■ EXCERPT:
↓↓↓

2.6 KiB
name, description, type
| name | description | type |
|---|---|---|
| Route Tier-0 tasks through Ollama (Mike's ClaudeTools design intent) | Drafts, summaries, classifications, extractions MUST go through Ollama per Mike's tiered-model architecture. Don't default to Claude inference for low-stakes text generation. | feedback |
Route Tier-0 tasks (summaries, classifications, drafts, extractions) through Ollama. Not optional — this is how Mike designed ClaudeTools to work.
Why: Mike built the tiered-model architecture (CLAUDE.md Model Routing section + .claude/OLLAMA.md) deliberately. Tier 0 is free + fast + private. Defaulting to Claude for every drafting task burns context window and Anthropic tokens on work that qwen3:14b does fine.
How to apply:
- Drafting emails, session-log paragraphs, status-update sentences, commit-message first-drafts → qwen3:14b
- Summarizing long output (Graph JSON, PowerShell transcripts, log tails) → qwen3:14b
- Extracting structured data from text → qwen3:14b
- Suggesting refactors / generating docstrings → codestral:22b (then review)
- NEVER for: auth decisions, credential handling, production migrations, security review, citation work, production-change scripts
Endpoint resolution (updated 2026-04-22 in .claude/OLLAMA.md):
if curl -s -m 2 http://localhost:11434/api/tags >/dev/null 2>&1; then
OLLAMA="http://localhost:11434"
else
OLLAMA="http://100.92.127.64:11434"
fi
HOWARD-HOME has the canonical models loaded locally (qwen3:14b, codestral:22b, nomic-embed-text, plus bonus qwen3-coder:30b) — so HOWARD-HOME uses local Ollama, not Mike's. Zero Tailscale hop.
Call pattern for qwen3 — use /api/chat with think:false, NOT /api/generate. qwen3 on generate endpoint dumps reasoning into internal thinking tokens and returns empty response field. Chat endpoint with think:false returns clean content in message.content:
body = json.dumps({
'model':'qwen3:14b',
'messages':[{'role':'user','content': prompt}],
'stream':False,
'think':False
}).encode()
# POST to OLLAMA + '/api/chat'
# Read res['message']['content']
Codestral doesn't need think:false — just use it on /api/chat normally.
Cold-start ~30-50s on first call per model per session; warm calls 1-5s.
Incident 2026-04-22: Spent an entire Cascades rollout session (G1 hygiene, orphan cleanup, risk register, synology discovery, etc.) without routing a single task through Ollama despite many drafting opportunities (report drafts, summary text, email drafts). Howard called this out: "just make sure ollama is being used as mike has designed claudetools to work."

↑↑↑

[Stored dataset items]

↓↓↓

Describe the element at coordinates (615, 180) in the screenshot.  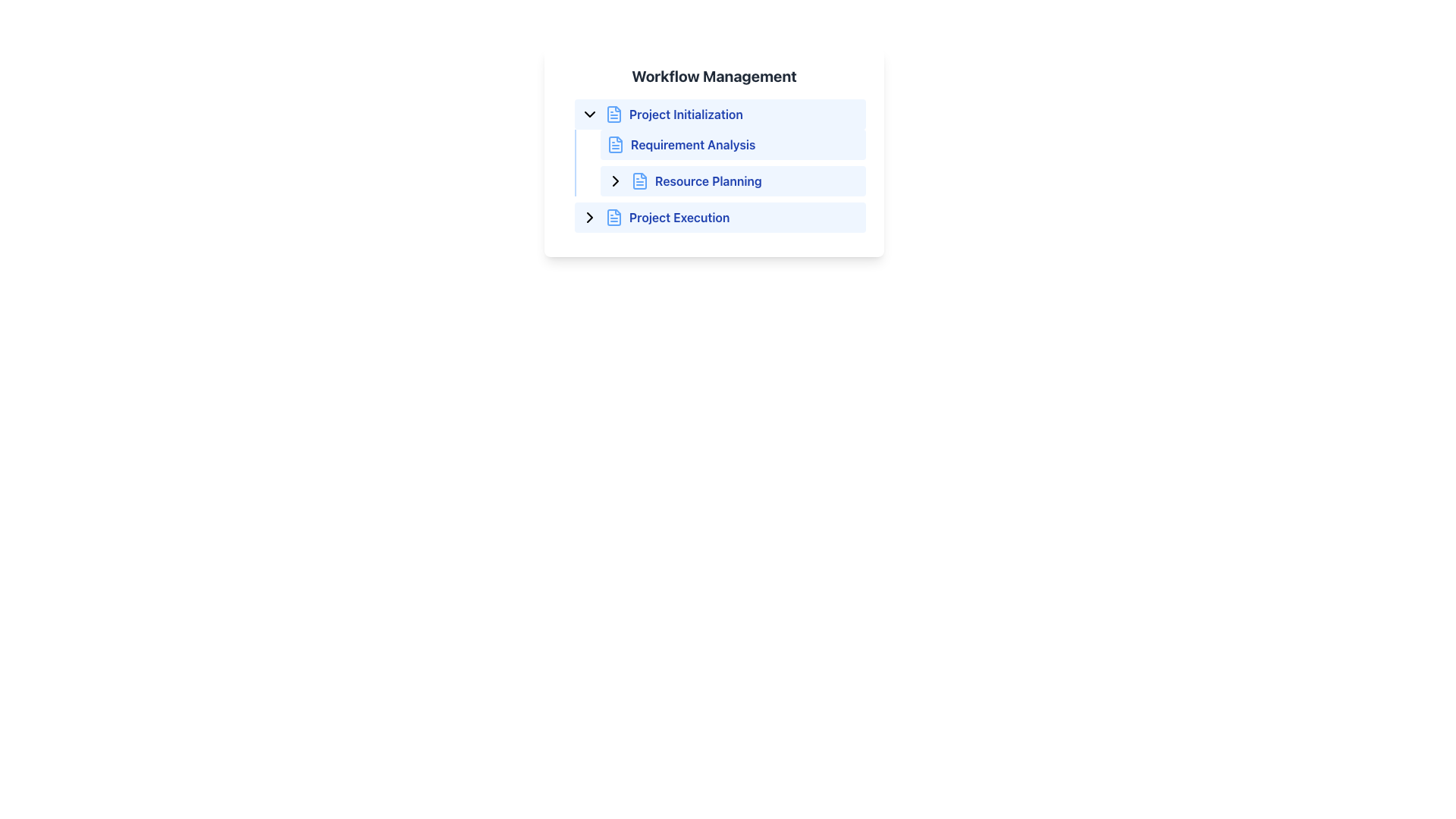
I see `the right-chevron icon located to the immediate left of the 'Resource Planning' text label` at that location. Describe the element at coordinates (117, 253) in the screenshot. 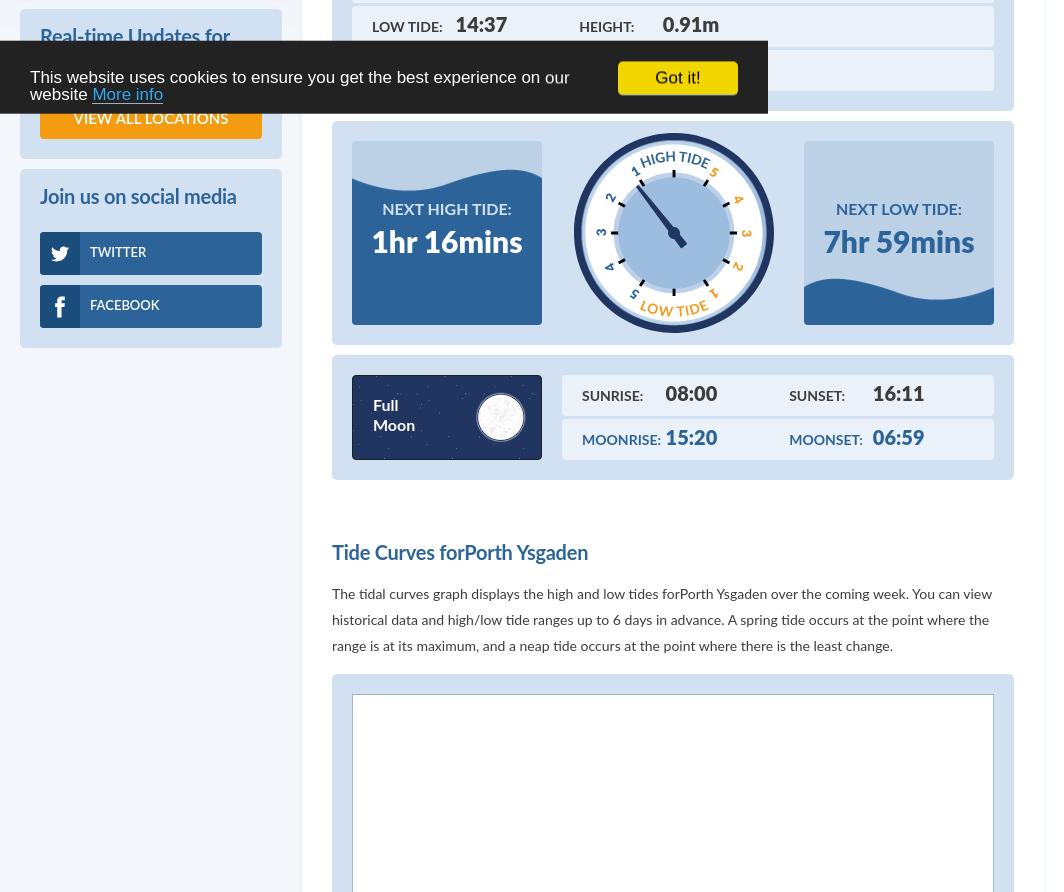

I see `'Twitter'` at that location.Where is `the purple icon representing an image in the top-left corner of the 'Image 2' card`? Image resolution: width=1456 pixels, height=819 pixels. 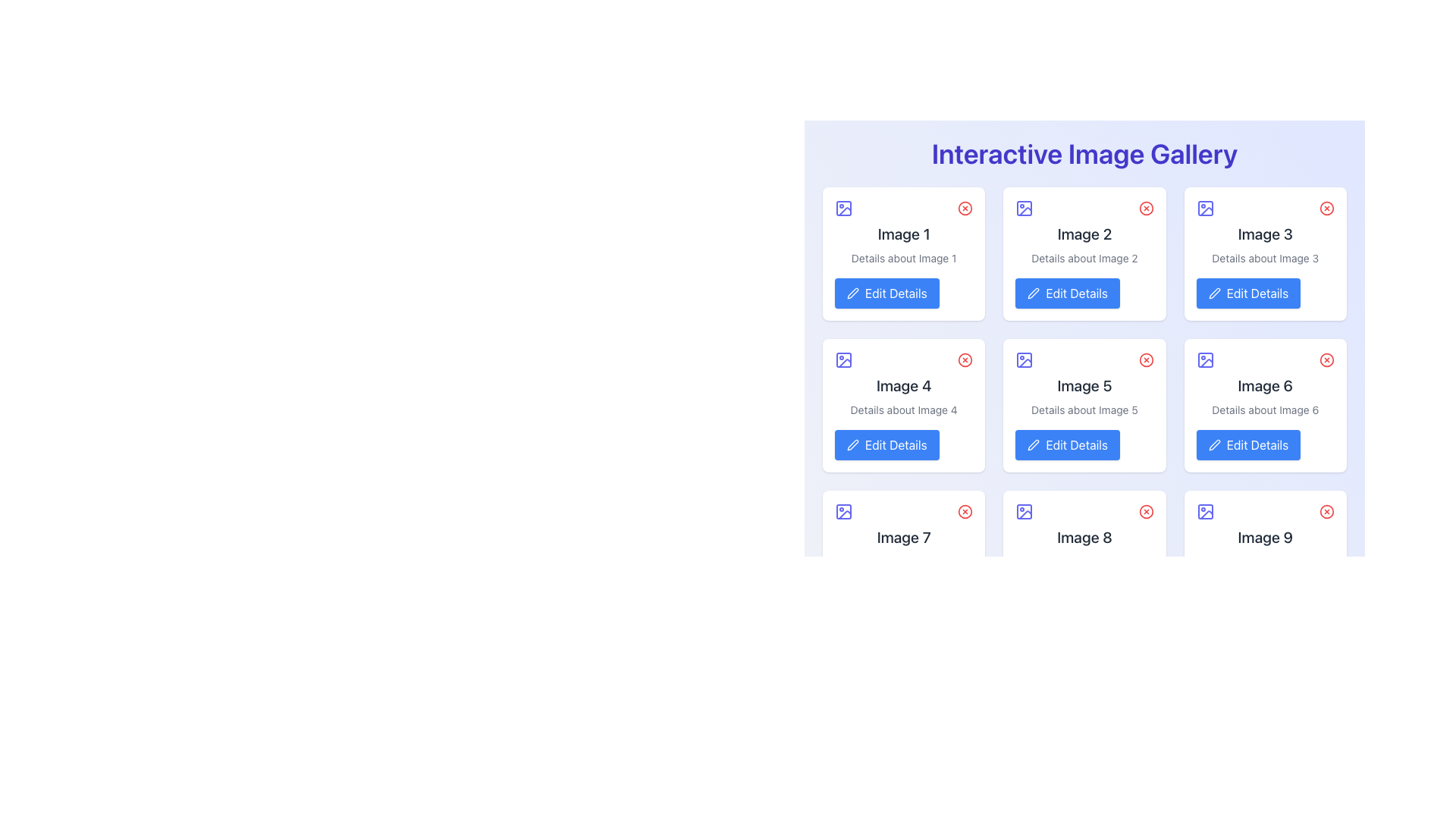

↑↑↑

■ WHAT YOU SHOULD DO:
Name every kind of work that the Ollama routing note says must never be sent to Ollama. Work only from the Ollama routing note and ignore the listing.

■ EXPECTED ANSWER:
- Auth decisions
- Credential handling
- Production migrations
- Security review
- Citation work
- Production-change scripts